A fading rockstar on the brink of a new career as an actor commits suicide.
A talented ballet student boards a train and never arrives at her destination.
DI Crombie is determined to find the missing schoolgirl, who disappeared along with a mysterious Scandinavian youth. But as concerns grow for the kids’ safety, Crombie uncovers a web of intrigue and a family secret that someone is determined to keep – no matter what the cost.
Luckily Crombie’s got a new side-kick – and rookie McKay punches well above her weight!
My Review from Indie Bookworm
The first thing to say is that Everybody Lies is a really good novel and a most enjoyable detective story.
I like Julia Hughes’ writing but I think she’s written her best book so far with this one.
DI Crombie is a wonderful character. He first appears in the author’s Celtic Cousins’ Adventure series where he alternately helps and hinders the cousins in pursuit of their goals.
He’s taciturn, down-to-earth, idiosyncratic and totally authentic and when I met him in A Raucous Time I knew he had the potential to develop into a real star.
Next I read Crombie’s Christmas where Crombie appears centre stage in his own short story. It’s a quick read which includes some new aspects to Crombie’s character and more back story about his home life. Crombie’s Christmas ended with a hint from the author that there were more Crombie stories in the pipeline. And now there is! A full length Crombie novel which is really good.

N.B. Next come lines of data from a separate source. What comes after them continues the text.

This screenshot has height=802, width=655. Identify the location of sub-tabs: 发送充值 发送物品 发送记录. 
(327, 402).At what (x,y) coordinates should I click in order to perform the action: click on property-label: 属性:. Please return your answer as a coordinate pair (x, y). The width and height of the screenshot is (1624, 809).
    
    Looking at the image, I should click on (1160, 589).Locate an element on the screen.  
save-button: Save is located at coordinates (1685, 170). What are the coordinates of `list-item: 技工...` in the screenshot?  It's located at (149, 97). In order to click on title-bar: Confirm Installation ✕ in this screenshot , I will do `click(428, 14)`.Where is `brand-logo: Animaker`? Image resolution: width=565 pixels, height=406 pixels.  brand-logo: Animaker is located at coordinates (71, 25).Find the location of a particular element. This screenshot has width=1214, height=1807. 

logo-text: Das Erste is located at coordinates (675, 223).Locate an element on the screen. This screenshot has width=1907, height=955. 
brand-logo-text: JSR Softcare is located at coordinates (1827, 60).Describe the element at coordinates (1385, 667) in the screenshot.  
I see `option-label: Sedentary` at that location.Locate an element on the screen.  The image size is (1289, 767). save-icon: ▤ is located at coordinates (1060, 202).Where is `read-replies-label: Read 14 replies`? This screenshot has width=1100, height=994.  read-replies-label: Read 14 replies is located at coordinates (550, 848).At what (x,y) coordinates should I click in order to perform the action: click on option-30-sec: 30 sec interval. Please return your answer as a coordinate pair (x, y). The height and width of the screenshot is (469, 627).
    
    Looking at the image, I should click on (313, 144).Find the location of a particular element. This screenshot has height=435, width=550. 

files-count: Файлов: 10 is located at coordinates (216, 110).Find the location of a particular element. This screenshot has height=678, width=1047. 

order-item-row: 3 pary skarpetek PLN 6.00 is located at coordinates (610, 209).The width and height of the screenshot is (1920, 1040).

A missing teenager, a disappearing conman and a suicidal rock-star are a huge challenge for Detective Inspector Crombie when he is given the job of investigating a complex web of family secrets and deceit.
The tricky plot is full of twists and red herrings that keep the reader guessing right to the end. There’s a great sense of reality with sharp, entertaining dialogue and an attention to detail that makes Everybody Lies a gripping page-turner and a thrilling whodunnit.
Everybody Lies has a strong supporting cast and some particularly good female characters on both sides of the law. Written in a light-hearted, easy-reading style, from start to finish the book is humorous and entertaining.
A great full-length first novel for DI Crombie and another good read from Julia Hughes.